[Your objective]: Your answer must be an exact retyping of the line containing "The image size" and every line after it through the end of the records below, with no pictures and nothing else.

*** Opening Records ***

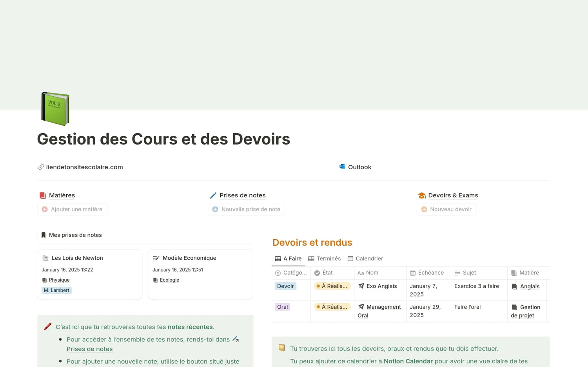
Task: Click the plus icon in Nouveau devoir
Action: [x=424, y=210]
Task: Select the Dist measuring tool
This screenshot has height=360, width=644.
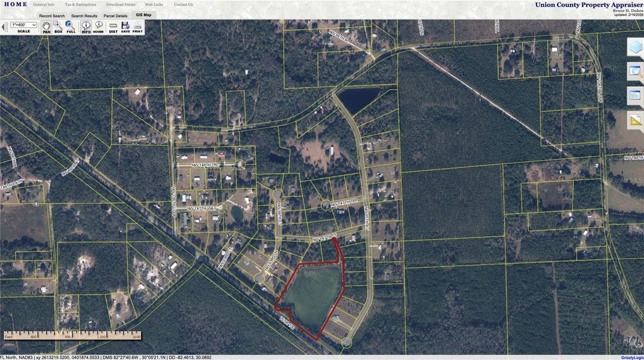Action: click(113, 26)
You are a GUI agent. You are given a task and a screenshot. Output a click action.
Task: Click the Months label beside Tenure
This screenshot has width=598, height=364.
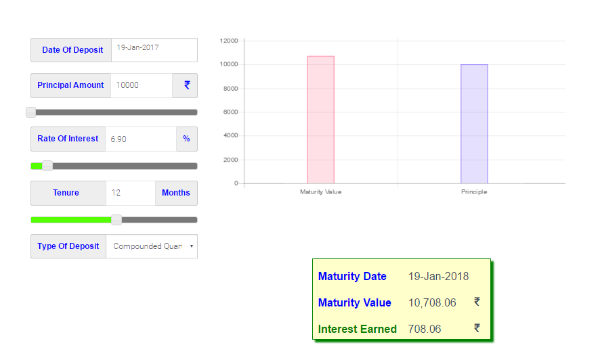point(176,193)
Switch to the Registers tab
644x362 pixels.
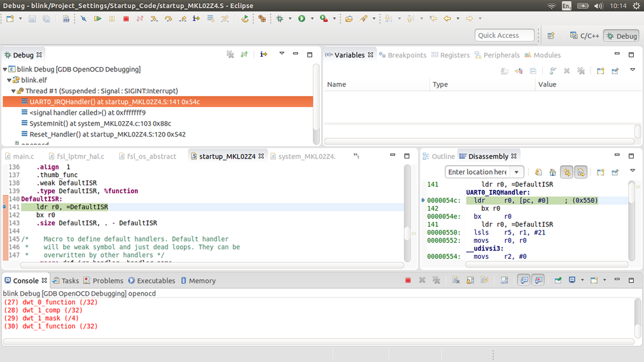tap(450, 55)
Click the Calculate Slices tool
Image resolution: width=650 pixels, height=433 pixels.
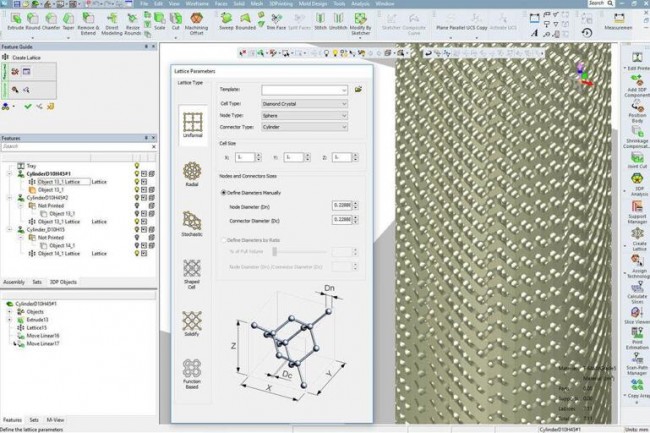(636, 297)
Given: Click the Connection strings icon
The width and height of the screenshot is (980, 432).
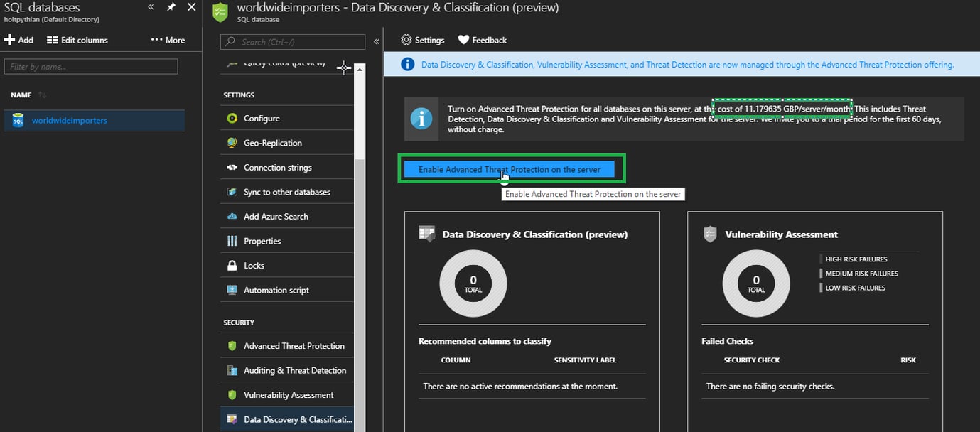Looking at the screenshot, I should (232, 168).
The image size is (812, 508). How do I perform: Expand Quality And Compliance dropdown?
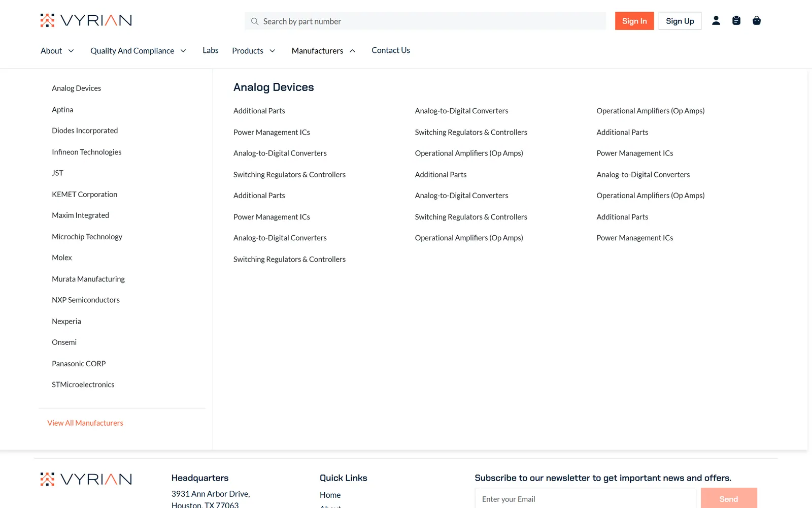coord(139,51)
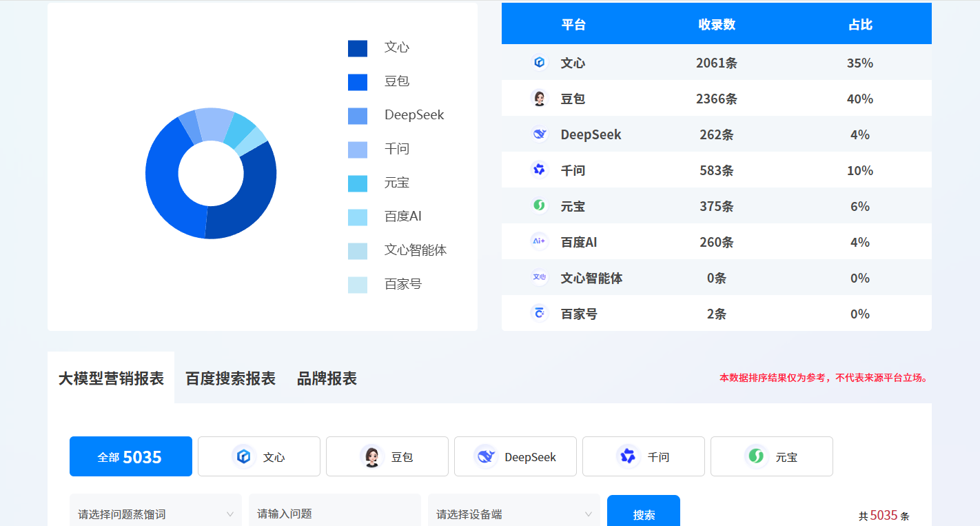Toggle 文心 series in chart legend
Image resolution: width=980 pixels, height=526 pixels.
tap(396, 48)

*** Closing Records ***

[Answer to this exercise]:
The image size is (812, 508). How do I perform: Expand Quality And Compliance dropdown?
coord(139,51)
Toggle 文心 series in chart legend
Image resolution: width=980 pixels, height=526 pixels.
tap(396, 48)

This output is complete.